Electronic Thesis and Dissertation Repository

Thesis Format



Doctor of Philosophy




Finger, Elizabeth C.


Though aversive, the experience and expression of guilt is important to healthy social functioning. Guilt is often described as visceral, and nonverbal guilt expressions are anecdotally observed, yet much remains unknown about how guilt is expressed. The present work aimed to explore the visceral experience of guilt via the autonomic nervous system (ANS), and the nonverbal display of guilt via facial, gestural, and postural expressions. Using a novel film paradigm, we explored ANS activity during guilt in healthy adults and adults with neurodegenerative disorders (NDs). We further explored the nonverbal behaviours associated with guilt in healthy adults. We hypothesized that, in healthy adults, patterns of ANS or nonverbal expressions would distinguish guilt from comparison emotions. We further hypothesized that these expressions would be altered in NDs. In healthy adults, we identified the electrogastrogram, swallowing rate, and electrodermal activity as related to the experience of guilt. In patients, we identified swallowing rate and electrodermal activity as altered during guilt. We further found a pattern of activation indicating that in certain NDs there may be overactivation of the parasympathetic nervous system or underactivation of the sympathetic nervous system during guilt. Finally, we found participants were equally or less likely to perform nonverbal behaviours during guilt compared to other emotions. These findings suggested that the nonverbal communication of guilt may be reliant on the presence of observers. Overall, this work suggests that, in healthy adults, guilt is associated with a pattern of psychophysiological and nonverbal outputs, and that the psychophysiology of guilt may be altered in dementia. These results may be applied to future work on the topic of guilt expression and may suggest diagnostic or treatment targets for diseases with maladaptive levels of guilt.

Summary for Lay Audience

Guilt is an emotion that is caused by the realization that, through one’s specific action or failure to act, one has brought harm to another. Guilt is painful to experience, but a healthy level of guilt is necessary for normal social functioning. Though guilt is often described in terms of its expression, whether that be internally as a guilty person’s clenching stomach or externally as their averted gaze, very little is known about the expression of guilt in healthy adults, or the way it may be altered in diseases that are known to experience unhealthy levels of guilt, like frontotemporal dementia or obsessive-compulsive disorder. This thesis sought to explore the way that guilt is expressed via the autonomic nervous system and via nonverbal expressions. We hypothesized that the expression of guilt would distinguish it from other emotions such as sadness or disgust, and that this expression would be altered in neurodegenerative disorders like frontotemporal dementia.

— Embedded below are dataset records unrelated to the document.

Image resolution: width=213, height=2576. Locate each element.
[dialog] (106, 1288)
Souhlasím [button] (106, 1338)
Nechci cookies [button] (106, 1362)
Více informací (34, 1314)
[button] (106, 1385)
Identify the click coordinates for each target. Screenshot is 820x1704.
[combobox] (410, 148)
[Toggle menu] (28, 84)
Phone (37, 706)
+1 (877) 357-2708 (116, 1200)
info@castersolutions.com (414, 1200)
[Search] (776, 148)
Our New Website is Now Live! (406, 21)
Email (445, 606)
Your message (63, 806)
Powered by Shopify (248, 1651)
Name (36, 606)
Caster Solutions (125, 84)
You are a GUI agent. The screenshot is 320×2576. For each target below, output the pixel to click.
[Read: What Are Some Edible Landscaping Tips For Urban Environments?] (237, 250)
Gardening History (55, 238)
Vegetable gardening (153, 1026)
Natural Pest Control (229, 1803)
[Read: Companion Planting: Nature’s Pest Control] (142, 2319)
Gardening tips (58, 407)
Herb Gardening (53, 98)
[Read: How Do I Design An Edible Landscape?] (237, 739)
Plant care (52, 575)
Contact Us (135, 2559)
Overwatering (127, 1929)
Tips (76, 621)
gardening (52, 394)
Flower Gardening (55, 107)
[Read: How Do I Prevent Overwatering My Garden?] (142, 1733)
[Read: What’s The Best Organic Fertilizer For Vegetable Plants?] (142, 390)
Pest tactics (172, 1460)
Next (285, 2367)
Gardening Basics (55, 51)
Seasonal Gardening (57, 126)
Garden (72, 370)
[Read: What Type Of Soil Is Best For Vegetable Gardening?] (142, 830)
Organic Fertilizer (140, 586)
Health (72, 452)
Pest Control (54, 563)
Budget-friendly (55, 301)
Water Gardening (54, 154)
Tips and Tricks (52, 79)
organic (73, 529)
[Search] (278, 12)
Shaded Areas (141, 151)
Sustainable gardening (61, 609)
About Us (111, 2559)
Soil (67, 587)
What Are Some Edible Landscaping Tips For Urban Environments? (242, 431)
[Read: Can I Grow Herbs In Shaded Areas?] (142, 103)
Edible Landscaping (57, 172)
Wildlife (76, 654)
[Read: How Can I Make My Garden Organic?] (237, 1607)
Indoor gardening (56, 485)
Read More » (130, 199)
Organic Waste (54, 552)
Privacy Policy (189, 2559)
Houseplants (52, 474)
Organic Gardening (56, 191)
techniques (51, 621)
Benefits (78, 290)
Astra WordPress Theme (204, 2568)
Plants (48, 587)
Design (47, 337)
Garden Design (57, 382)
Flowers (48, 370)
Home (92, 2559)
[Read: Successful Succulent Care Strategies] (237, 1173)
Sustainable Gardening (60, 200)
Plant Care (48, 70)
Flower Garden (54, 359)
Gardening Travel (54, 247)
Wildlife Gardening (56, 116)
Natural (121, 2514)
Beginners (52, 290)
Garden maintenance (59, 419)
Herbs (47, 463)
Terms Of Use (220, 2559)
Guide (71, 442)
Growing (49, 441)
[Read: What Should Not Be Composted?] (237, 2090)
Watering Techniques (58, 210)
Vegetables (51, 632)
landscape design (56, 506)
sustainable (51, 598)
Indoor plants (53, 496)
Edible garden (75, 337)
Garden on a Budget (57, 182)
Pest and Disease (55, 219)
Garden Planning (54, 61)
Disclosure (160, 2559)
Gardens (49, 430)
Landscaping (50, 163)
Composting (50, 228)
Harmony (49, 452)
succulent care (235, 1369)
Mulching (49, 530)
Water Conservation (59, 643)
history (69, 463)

We found that there are elements of the autonomic nervous system that are impacted by the experience of guilt, particularly movement of the stomach, swallowing rate, and skin sweating. In patients, we found evidence that there are changes in the way that the body reacts to guilt that suggests underreactivity to guilt. Finally, we found that healthy adults displayed nonverbal behaviours equally or less than they did in other emotions, suggesting that the nonverbal expression of guilt may be driven by being observed. Overall, these findings contribute to existing knowledge about the way guilt is felt and expressed. They suggest future research on the topic of the expression of guilt and how it is altered in disease, and potential treatment or diagnostic targets for individuals with unhealthy levels of guilt.